В то же время нам кажется важным показать, каким образом эти разные концепции общественного договора в конечном итоге основываются на несхожих представлениях о естественном состоянии и о человеческих страстях. Гоббса и Пуфендорфа, Локка и Руссо можно, таким образом, рассматривать в едином ключе. У них одна и та же задача: они рассматривают вопрос об институциировании общества на одном и том же единственном основании реалистической науки о человеке.
Как и Макиавелли, Гоббс отказывается от поиска хорошего общества. Он присоединяется к макиавеллиевской критике утопической традиции. Но в то же время Гоббс отвергает реализм Макиавелли, который предлагает заменить традиционные моральные добродетели на добродетели чисто политические. По яркому выражению Лео Штрауса, оригинальность Гоббса состоит в том, что он «пересадил естественный закон на почву макиавеллиевской теории» (Droit naturel et histoire
. P. 197)[36]. Гоббс попытается таким образом сохранить идею естественного закона, при этом отделяя ее от идеи человеческого совершенства. Он использует философское учение о естественном законе, понимая его как учение о естественном состоянии. Он переворачивает концепцию естественного права, заменяя традиционную оппозицию «естественное состояние / состояние благодати» на оппозицию «естественное состояние / гражданское общество». Именно в этом перевороте выражается движение современности [modernité], которое стремится божественное установление заменить установлением человеческим. Отныне не божественная благодать, но хорошее правление способно стать лекарством от болезней естественного состояния.Поэтому естественный закон следует искать не в предназначении человека, но в его происхождении. Таким образом, Гоббс создает совершенно новый тип политической доктрины: он отталкивается от естественных прав, а не от естественных обязанностей, как это делалось до него. Между тем, с его точки зрения, не разум, а страсти имеют наибольшую власть над человеком. Следовательно, естественный закон будет совершенно неэффективен, если его принципы вступают в противоречие со страстями; именно поэтому естественный закон должен выводиться из самой могущественной из всех страстей. Гоббс – реалист. С его точки зрения, общество невозможно помыслить вне этого радикального реализма.

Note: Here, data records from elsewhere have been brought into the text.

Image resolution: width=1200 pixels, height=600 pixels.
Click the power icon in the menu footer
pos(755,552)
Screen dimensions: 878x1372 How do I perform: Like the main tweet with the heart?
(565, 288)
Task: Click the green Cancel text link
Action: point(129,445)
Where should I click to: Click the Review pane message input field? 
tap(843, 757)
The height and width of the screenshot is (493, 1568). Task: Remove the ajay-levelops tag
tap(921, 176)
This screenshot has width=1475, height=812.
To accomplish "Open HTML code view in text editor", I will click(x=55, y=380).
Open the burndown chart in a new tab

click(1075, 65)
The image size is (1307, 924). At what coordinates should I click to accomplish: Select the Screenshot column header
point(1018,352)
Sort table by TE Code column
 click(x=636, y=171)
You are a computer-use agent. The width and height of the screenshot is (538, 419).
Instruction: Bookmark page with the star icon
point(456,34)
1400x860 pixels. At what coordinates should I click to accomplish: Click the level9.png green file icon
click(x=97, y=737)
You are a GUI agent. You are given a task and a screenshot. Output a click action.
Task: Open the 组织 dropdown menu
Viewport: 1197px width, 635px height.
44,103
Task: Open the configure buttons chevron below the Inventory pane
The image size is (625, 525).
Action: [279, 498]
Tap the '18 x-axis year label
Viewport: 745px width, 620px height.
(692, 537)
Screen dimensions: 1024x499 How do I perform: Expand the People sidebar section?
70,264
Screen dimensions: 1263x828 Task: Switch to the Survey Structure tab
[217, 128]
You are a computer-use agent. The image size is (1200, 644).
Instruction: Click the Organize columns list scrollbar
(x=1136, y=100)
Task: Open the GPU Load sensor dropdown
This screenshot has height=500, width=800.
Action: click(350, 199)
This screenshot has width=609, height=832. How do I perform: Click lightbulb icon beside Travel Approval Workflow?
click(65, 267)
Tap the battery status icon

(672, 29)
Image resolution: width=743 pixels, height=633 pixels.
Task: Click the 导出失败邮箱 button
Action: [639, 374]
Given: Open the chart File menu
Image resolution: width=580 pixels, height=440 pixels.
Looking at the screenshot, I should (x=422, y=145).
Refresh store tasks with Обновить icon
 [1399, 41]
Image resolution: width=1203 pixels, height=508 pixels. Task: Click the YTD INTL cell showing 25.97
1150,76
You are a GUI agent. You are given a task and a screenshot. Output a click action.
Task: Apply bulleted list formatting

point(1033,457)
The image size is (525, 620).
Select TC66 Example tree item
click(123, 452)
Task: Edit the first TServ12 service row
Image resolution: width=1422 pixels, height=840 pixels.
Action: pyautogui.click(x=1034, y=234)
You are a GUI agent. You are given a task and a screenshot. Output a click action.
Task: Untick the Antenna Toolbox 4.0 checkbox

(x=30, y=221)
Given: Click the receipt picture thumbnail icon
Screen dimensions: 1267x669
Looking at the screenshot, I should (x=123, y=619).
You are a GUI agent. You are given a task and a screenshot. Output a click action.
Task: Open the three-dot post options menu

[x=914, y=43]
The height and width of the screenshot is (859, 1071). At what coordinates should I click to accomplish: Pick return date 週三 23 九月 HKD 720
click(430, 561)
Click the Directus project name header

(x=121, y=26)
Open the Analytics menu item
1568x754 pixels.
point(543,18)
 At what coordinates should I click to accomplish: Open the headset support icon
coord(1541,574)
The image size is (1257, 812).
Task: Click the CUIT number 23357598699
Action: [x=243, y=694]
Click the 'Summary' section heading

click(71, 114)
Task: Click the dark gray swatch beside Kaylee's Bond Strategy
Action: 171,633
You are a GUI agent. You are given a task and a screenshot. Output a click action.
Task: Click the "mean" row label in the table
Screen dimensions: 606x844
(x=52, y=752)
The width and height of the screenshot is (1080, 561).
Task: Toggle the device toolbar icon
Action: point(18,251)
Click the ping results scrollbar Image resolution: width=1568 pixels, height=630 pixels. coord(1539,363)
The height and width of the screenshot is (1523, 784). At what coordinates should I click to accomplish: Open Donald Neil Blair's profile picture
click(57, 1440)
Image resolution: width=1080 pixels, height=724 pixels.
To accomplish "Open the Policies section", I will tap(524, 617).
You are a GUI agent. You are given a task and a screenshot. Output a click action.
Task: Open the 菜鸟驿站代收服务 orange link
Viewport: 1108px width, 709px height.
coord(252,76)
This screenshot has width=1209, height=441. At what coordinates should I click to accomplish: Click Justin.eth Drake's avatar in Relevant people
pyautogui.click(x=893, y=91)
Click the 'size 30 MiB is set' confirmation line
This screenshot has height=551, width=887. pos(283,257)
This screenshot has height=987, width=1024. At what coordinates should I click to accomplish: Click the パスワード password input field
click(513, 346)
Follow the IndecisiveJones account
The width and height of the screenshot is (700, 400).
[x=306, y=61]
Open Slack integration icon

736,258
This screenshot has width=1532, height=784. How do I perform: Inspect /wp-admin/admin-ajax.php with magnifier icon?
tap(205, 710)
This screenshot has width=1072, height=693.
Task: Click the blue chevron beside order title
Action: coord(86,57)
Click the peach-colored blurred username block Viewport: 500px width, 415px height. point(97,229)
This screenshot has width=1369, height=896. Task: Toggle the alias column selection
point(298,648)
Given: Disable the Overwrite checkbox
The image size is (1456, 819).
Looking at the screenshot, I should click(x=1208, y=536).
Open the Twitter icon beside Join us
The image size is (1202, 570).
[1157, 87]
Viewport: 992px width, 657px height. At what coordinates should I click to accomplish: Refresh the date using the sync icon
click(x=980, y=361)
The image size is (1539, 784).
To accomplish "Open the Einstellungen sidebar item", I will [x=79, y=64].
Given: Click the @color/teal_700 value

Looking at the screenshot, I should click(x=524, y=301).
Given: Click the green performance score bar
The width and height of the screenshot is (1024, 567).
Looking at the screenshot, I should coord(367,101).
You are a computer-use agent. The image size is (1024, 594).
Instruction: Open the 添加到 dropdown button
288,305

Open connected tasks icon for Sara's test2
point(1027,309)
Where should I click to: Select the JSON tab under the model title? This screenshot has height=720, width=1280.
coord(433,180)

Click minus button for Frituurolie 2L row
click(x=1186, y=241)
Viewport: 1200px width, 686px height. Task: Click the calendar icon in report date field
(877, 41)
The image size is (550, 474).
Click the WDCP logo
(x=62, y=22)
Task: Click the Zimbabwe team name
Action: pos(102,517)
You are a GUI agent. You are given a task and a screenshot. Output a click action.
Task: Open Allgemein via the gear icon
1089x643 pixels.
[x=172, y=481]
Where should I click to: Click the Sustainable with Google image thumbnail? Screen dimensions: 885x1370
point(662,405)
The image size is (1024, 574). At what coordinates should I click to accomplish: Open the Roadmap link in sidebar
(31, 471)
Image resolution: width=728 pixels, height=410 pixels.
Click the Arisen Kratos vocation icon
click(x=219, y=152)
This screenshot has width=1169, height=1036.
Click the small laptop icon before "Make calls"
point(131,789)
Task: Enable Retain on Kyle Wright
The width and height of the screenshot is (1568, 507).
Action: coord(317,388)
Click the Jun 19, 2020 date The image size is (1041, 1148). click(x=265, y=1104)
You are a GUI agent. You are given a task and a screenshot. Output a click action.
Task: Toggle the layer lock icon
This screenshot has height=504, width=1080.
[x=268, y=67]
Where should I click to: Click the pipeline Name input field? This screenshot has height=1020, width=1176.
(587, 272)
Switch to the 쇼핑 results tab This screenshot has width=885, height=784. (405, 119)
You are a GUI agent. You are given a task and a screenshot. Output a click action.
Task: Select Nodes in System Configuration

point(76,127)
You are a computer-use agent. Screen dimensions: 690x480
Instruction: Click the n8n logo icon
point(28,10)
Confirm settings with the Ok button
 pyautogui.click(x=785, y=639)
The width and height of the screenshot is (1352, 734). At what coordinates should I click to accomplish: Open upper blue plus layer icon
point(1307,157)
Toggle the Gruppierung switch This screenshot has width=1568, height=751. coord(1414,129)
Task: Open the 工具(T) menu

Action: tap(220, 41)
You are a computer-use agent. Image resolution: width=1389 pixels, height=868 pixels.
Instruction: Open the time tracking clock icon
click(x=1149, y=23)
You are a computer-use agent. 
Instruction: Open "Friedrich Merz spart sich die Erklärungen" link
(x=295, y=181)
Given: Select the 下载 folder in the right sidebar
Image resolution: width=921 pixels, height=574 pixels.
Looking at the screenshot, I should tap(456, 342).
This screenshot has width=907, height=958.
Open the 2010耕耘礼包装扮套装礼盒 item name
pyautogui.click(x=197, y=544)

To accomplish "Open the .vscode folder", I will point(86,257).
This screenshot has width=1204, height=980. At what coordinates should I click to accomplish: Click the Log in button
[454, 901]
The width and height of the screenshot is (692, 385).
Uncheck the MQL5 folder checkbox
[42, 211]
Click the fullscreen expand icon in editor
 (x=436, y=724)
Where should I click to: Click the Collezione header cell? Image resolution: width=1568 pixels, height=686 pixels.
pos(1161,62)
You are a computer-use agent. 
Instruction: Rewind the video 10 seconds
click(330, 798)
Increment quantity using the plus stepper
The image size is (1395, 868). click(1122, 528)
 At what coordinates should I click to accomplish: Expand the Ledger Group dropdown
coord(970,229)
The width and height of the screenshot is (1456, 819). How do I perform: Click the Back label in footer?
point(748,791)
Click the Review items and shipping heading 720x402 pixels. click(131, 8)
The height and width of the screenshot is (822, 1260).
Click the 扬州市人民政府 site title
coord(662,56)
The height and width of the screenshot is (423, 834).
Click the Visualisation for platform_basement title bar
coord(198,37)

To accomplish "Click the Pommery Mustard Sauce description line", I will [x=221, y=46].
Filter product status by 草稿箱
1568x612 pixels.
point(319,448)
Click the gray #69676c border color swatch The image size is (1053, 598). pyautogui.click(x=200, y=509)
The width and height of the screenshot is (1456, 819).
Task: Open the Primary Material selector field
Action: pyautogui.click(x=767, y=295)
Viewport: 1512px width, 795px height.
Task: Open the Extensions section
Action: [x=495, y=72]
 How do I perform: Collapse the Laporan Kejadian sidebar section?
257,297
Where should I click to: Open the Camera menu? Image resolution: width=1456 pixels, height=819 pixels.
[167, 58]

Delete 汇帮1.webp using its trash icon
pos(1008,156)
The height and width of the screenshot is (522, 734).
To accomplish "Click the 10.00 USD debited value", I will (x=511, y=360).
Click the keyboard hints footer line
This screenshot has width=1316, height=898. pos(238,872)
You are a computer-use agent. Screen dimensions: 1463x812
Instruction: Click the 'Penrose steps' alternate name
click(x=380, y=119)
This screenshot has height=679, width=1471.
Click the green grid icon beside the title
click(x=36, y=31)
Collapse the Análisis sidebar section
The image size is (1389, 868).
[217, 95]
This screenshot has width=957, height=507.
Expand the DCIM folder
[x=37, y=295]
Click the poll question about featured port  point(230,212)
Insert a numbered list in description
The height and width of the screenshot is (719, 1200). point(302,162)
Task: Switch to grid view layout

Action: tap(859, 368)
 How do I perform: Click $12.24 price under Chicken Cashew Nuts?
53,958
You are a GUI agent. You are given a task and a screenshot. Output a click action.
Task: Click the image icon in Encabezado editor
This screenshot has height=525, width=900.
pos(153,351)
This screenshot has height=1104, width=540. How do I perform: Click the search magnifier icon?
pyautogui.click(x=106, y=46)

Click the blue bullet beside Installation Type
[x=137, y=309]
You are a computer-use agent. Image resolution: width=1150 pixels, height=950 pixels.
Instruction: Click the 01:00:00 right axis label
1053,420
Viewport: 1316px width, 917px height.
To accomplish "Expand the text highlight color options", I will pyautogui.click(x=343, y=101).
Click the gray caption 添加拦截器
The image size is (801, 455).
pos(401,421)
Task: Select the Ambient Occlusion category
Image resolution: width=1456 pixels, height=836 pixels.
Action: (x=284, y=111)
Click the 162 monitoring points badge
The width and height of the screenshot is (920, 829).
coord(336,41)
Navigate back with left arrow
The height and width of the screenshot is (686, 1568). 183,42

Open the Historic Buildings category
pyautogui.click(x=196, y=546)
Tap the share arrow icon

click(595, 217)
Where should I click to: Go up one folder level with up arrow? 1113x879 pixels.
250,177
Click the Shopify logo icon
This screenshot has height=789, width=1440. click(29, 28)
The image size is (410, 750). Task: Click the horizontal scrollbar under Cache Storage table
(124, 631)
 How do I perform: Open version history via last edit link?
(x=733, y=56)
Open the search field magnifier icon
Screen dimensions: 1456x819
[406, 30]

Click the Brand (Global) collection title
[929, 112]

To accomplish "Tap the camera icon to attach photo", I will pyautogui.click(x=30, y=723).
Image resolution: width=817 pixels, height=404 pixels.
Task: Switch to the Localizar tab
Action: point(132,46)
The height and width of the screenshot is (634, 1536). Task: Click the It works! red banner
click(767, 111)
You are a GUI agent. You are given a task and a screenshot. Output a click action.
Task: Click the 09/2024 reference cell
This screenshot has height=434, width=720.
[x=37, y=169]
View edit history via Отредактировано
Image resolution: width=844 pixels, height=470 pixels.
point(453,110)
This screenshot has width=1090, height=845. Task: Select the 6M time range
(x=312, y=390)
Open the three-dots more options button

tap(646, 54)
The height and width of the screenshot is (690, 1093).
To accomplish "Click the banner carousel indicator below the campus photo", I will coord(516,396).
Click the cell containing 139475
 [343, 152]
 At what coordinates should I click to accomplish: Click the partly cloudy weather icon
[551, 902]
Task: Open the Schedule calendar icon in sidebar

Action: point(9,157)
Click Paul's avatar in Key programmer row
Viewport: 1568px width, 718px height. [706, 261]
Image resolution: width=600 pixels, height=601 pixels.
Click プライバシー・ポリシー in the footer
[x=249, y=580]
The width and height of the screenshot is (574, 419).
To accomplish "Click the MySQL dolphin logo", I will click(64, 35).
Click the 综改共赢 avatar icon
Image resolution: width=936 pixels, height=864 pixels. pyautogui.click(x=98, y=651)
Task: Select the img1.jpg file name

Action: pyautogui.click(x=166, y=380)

И Гоббс констатирует, что естественное состояние есть состояние войны, что «люди влекомы своими естественными страстями к тому, чтобы сталкиваться друг с другом» (Le Corps politique
. 1-re partie, ch. I, § 4). Вопрос об институциировании социального, таким образом, смешивается у него с вопросом об установлении мира. Перейти от естественного состояния к гражданскому обществу означает перейти от войны к миру. В этом пункте Гоббс очень близок к Макиавелли. Как и Макиавелли, он выводит свое учение из наблюдения крайних случаев: свою философию естественного состояния он основывает на опыте гражданской войны. Но его философия отмечена одним существенным отличием от макиавеллиевской мысли, к которому мы в дальнейшем еще вернемся: то, что Макиавелли описывал как имеющее место в гражданском обществе, Гоббс делает характеристикой естественного состояния. Тем самым он сводит макиавеллиевскую проблематику власти и политики к одному лишь моменту институциирования общества.Итак, для Гоббса «состояние людей в условиях естественной свободы» – это состояние войны (Le Corps politique
. 1-re partie, ch. I, § 11). И это состояние войны не может быть преодолено с помощью разума. Преодолеть его – и в едином движении установить мир и институциировать общество – можно лишь благодаря еще более могущественной страсти. С точки зрения Гоббса, такой уравновешивающей и спасительной страстью является страх смерти, или стремление к самосохранению. Именно «естественное стремление к самосохранению» позволяет основать общество. Людям удается образовывать политические тела именно потому, что они боятся, что иначе они не смогут сохранить себя надолго. Образуя политическое тело, они утверждают гражданский мир, который является условием выживания всех и каждого: «Та страсть, которая движет нами, когда мы пытаемся приспособиться к интересам другого, должна быть причиной мира» (Le Corps politique. 1-re partie, ch. III, §10). Но этот мир не может быть обеспечен лишь присущей каждому страстью к сохранению самого себя. Он должен быть институциирован и гарантирован; единственным средством к этому является установление «высшей и общей власти, которая могла бы заставить отдельных людей соблюдать установленный мир и объединять свои силы против общего врага» (Le Corps politique. 1-re partie, ch. VI, § 6).